As in many other disasters, people – mainly children – clamoured to the exits, only to find that they either only opened inwards or had been padlocked shut to prevent unauthorised entry. It remains the worst cinema disaster in UK history. Worse, the cinema has been inspected that same day by the local fire service, and pronounced safe.
Paisley Town Council gave bereaved parents a week’s holiday by the seaside, and the 1909 Act was rewritten to regulate again on the numbers of fire exits, outward opening doors, and such issues as cinema capacity – all issues that previous theatre and music hall legislation should have addressed.
Sometimes, however, regulations can be difficult to enforce – such as the 1994 Dream City adult cinema fire in Clerkenwell, London. Because of strict laws on pornography, the cinema was operating illegally. The venue had not therefore been subject to a fire inspection.
The fire was started deliberately by a disgruntled patron who used petrol to set fire to the entrance. Eight people died at the scene, and three others in hospital later. The perpetrator later received a life sentence.
Cinema tragedy is of course a worldwide issue. For example the Uphaar Cinema fire in Delhi, India in 1997. This was caused by the failure of an electricity transformer. In total, 59 people died. The exits were dimly marked and many of the exit doors were locked.
More tragically, was the Cinema Rex fire in Abadan, Iran in 1978. Almost certainly set deliberately – either by anti-government militants or government agents – it killed over 400 people, including a number who were later tried and executed, perhaps falsely. It became a key event leading to the Iranian revolution of that year.
In 2007, the Washington Post said that the fire was "the second worst deadliest attack in modern history" – second only to 9/11. (That fact has since been overshadowed by the 2007 Kahtaniva bombings in Iraq which killed nearly 800 people).
Of course, the cinema is in some ways only a variation of the theatre, the only form of mass entertainment on offer before the magic of the moving picture came along. The regulations that should have applied to theatres and music halls should have also applied to cinemas. But regulation and enforcement, such is the history of fire safety, aren’t always two sides of the same coin.
A key event was the Iroquois Theatre fire in Chicago in 1903. More than 600 people died, the worst theatre fire in US history. Exits were blocked off, other exits were confusing, the auditorium was hopelessly overcrowded – and, again, many exits opened inward. (Bob Hope later starred in a film of the fire).

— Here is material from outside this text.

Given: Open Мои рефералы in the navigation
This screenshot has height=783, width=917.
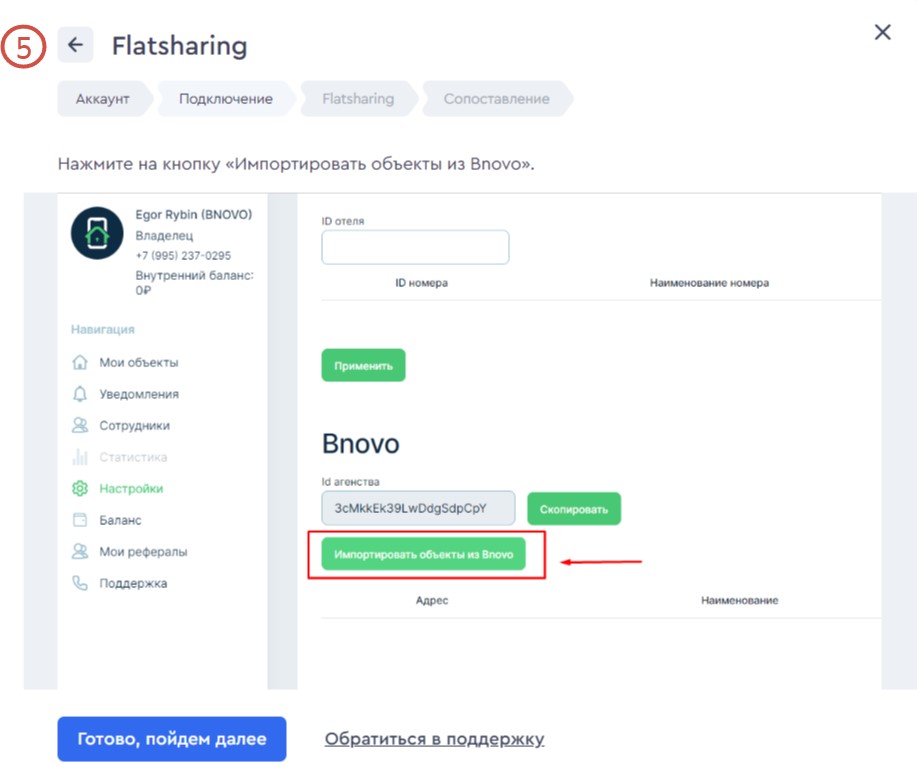Looking at the screenshot, I should click(143, 552).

It led, of course, to the reformation of fire codes, with many theatres closed for safety refurbishments – and not just in the USA. The repercussions of the fire spread around many parts of the world, including a requirement for outward opening doors – a frequently ignored refrain in the litany of fire tragedy and disaster, as in the Paisley tragedy.
At Wrightstyle, we have many years of designing, fabricating and installing protective glazing systems to mitigate against fire, smoke and toxic gases. We have internal and external aluminum and steel glazing systems – doors, screens, and curtain walling – that can provide up to 120 minutes of fire resistance, protecting against fire, radiant heat and smoke.

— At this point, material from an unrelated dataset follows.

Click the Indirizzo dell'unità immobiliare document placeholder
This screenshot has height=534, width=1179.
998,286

Our systems have also been tested together as one unit, because in a real fire the glass will only be as protective as its frame, and vice versa. Specify each component separately, and you run the risk of one failing – and therefore the whole fire protective barrier failing.
The patchwork nature of fire regulation and inadequate enforcement are the key elements that have plagued fire safety in theatres and, later, in cinemas. Now, at least in many parts of the developed world, we have the building materials, regulations and enforcement regimes to ensure real safety.